On August 9, 2000, CNN Money reported, a U.S. appeals court set a sooner-than-expected end to Eli Lilly and Co.'s reign as the sole marketer of Prozac, the popular antidepressant drug, a development that sent the pharmaceutical company's stock down by more than 30%. [“Eli Lilly gets Prozac blues “, CNN ] It is about $36 billion in Lilly stock value, roughly a third of the pharmaceutical giant’s then market capitalization. On June 7, 2002, New York Times reported that royalties from inventions earn an estimated $150 billion/year worldwide and are expected to grow 30% annually over the next 5 years. [“Trying to Cash in on Patents”, New York Times] From 1993 to 2003, IBM alone was reported to earn well over $10 Billion in revenue from licensing out its patents and be awarded over 22,000 patents, more than the 10 largest U.S. IT companies combined, including Intel, Microsoft, Sun, Dell and Apple. Meanwhile, Microsoft was reported to spend about $8 billion on R&D and filed about 3,000 patent applications each year in US. Obviously intellectual property is becoming a key asset of modern corporations. From a recent British survey, 40% of  a company's value is not shown in any way on its balance sheet. For some big corporations, including Walt Disney, Microsoft and P&G, more than 80% of their market value is said to be in intellectual property assets.

U.S. Patents granted, 1790–2008. Source:  and

Patent Rights

In US Constitutional Authority, Article 1, Section 8, Clause 8, it states, “The Congress shall have Power ... to promote the Progress of Science and useful Arts, by securing for limited Times to Authors and Inventors the exclusive Right to their respective Writings and Discoveries”. The former US Presidents Thomas Jefferson said that “The issue of patents for new discoveries has given a spring to invention beyond my conception.” and Abraham Lincoln said, “The patent system added the fuel of interest to the fire of invention.” World Intellectual Property Organization states, “Under such regional systems, an applicant requests protection for the invention in one or more countries, and each country decides as to whether to offer patent protection within its borders.”
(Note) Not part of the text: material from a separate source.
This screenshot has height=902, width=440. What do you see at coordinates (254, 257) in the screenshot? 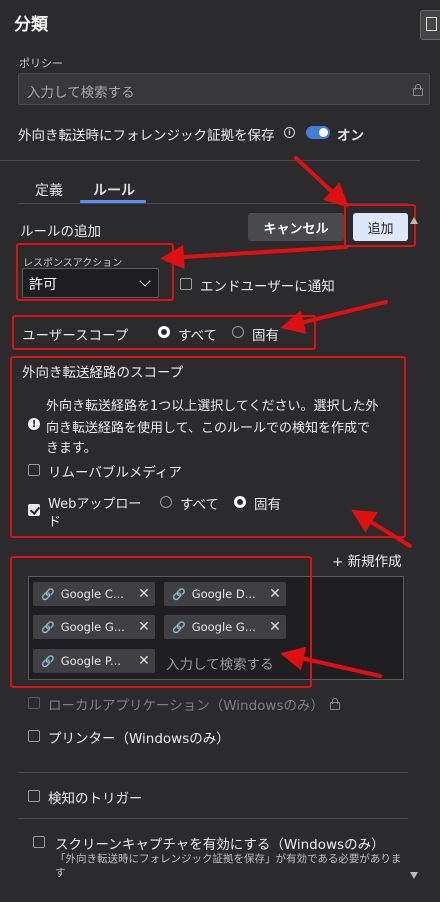
I see `arrow-to-response-action` at bounding box center [254, 257].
US Government grants a right to exclude, which means a US patent provides its owner with the legal right to prevent unauthorized making, using, selling, offering for sale in US and the importation into US, of the invention set forth and claimed in the patent. In exchange, the inventor must disclose how to make and use the invention. However,  it is Not a Right to Practice. It does not grant patent owners the right to practice the invention. ( e.g., government regulation may interfere ) From a business perspective, with the right to exclude, the granted patent rights may permit setting prices at a level not possible without patent protection and help erect barriers for entry into a market. They can also bring in more revenue through licensing or assignment.  On the other hand, if defensively used as part of a patent portfolio, they can be used to trade ( cross license ) rights to exclude, maintain product differentiation, develop reputation as innovator and help with credibility as well as advertising.